A local team has never been selected to a bowl game under the current format, but La Habra has been in the conversation. The Highlanders have won six Southern Section championships in the past nine years, and if that success keeps up the odds are high that head coach Frank Mazzotta will see his team eventually get invited to a regional bowl game. But Mazzotta, who sits on the football advisory committee for the CIF-Southern Section, was part of the majority that voted on expanding the season with regional bowl games.
“It’s just the length of the season and the (potential for) injuries that’s part of it,” Mazzotta said. “It’s just too long to play. I thought it was a good idea to not have it. We voted not to do it, but we were outvoted.”
Last season, La Habra played a daunting nonleague schedule that saw the Highlanders lose games to upper-division foes Servite, Orange Lutheran and St. John Bosco. Despite winning the Southwest Division championship, La Habra’s 11-3 record probably was not sexy enough to warrant consideration for a state championship bowl game. Mazzotta said easing up La Habra’s nonleague schedule may be a possibility in the future, to not only make his team’s record more attractive to the selection committee but also to rationalize his team’s energy for what could be a longer season.
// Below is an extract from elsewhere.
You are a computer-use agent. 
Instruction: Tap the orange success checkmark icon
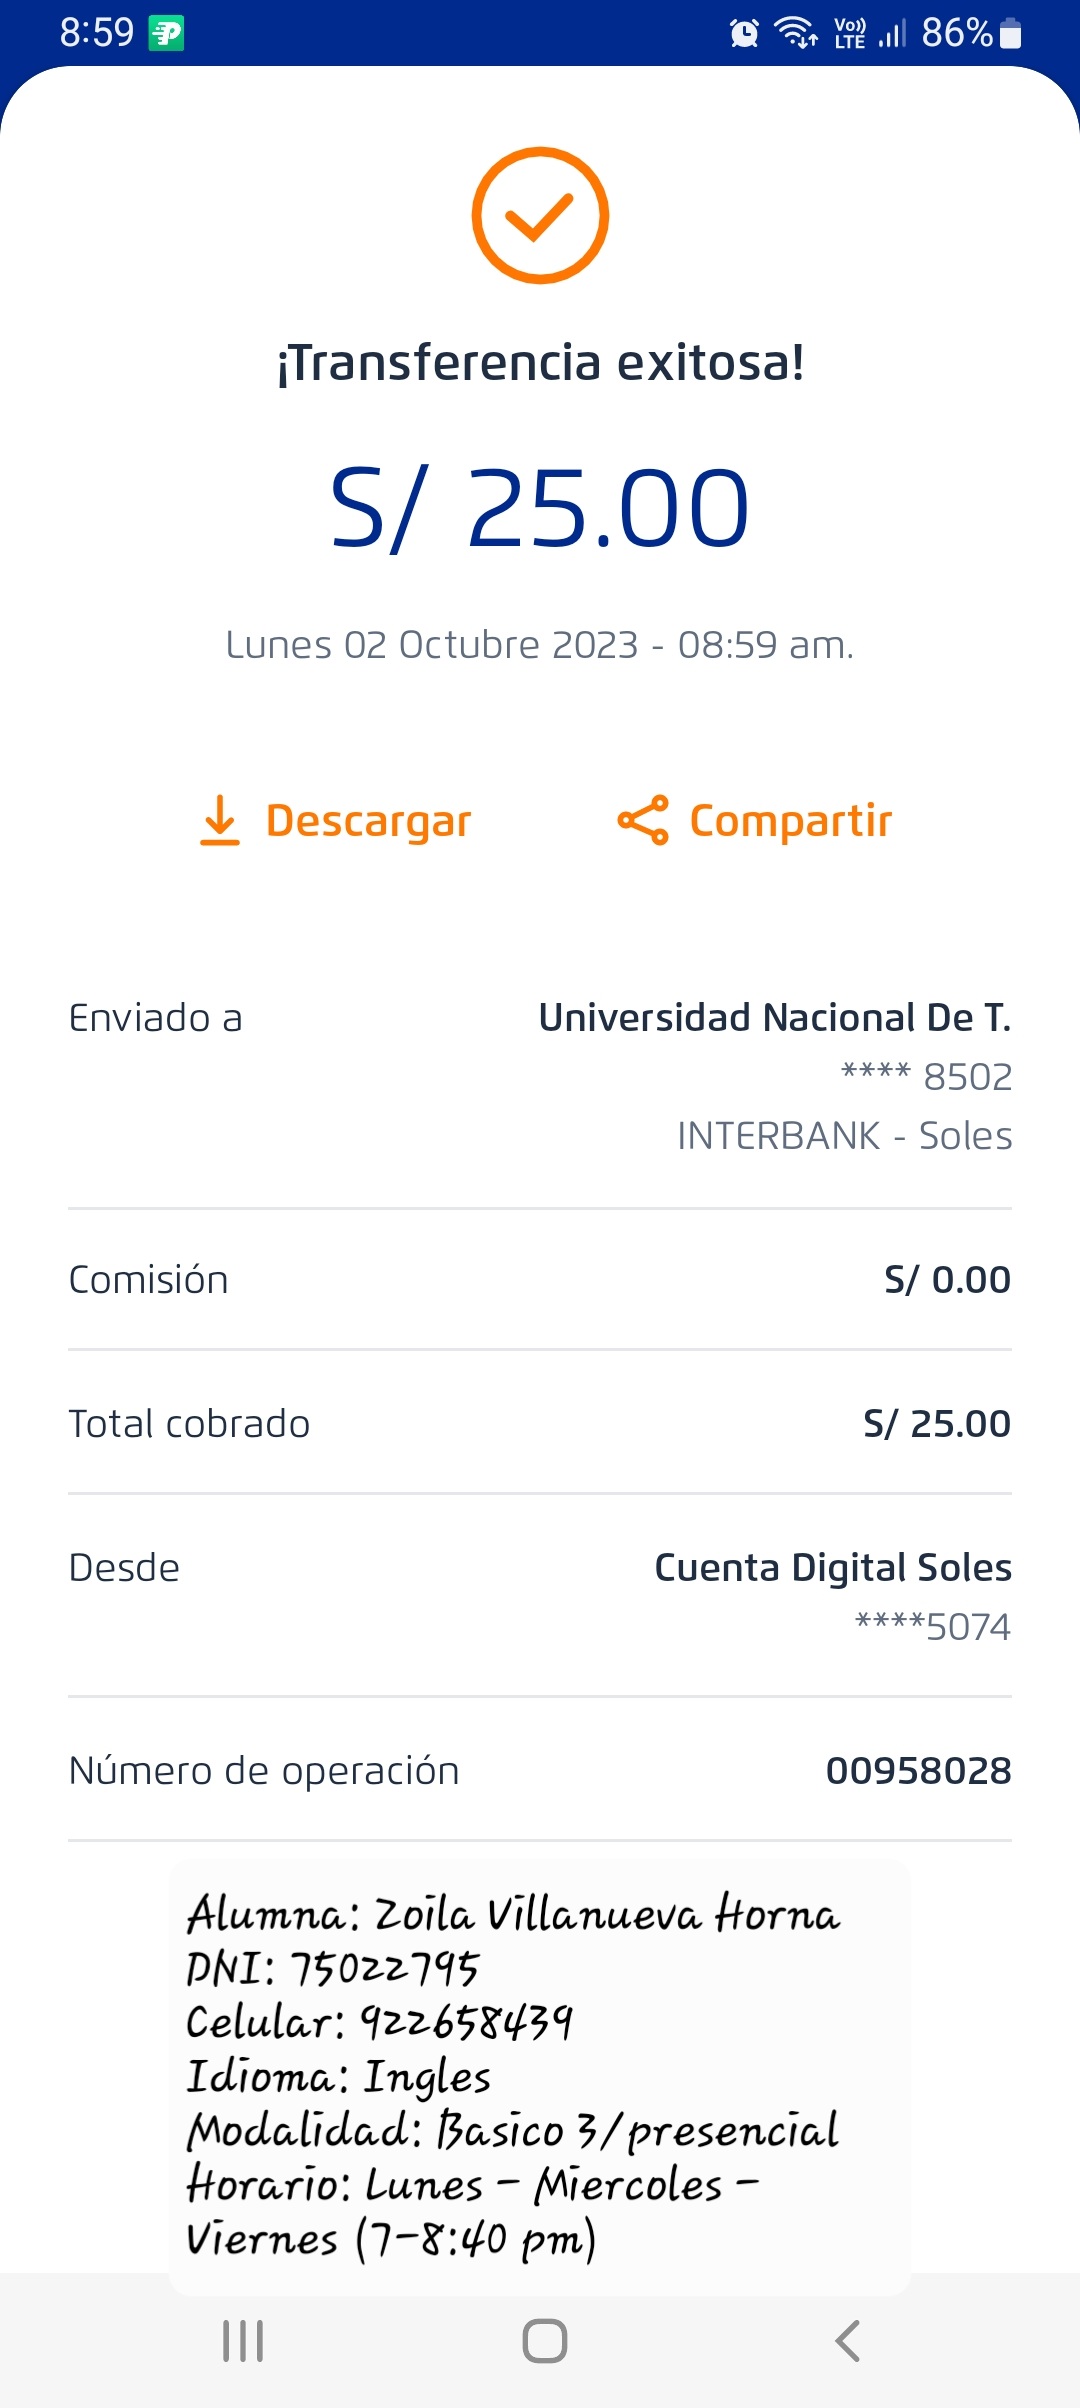pyautogui.click(x=540, y=215)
Monrovia’s Ryan Maddox is one coach with a dissenting opinion regarding the regional state bowl games concept . Maddox’s Wildcats went 12-2 last season and won the Mid-Valley Division championship. Because of that, Monrovia was under consideration for a state championship bowl game berth in Division 4. With one more round added to the docket, teams such as Monrovia see their odds of playing a 15th game substantially increase.
“We’re getting closer to Texas and a true state champion,” Maddox said. “Of course, it makes the season longer, but I think it’s neat. It’s an interesting concept, but I wouldn’t want to see it take away from the division championship. But it hasn’t done that, I don’t think. It adds an interesting twist and I really don’t see a problem with it. The preseason may have to be adjusted.”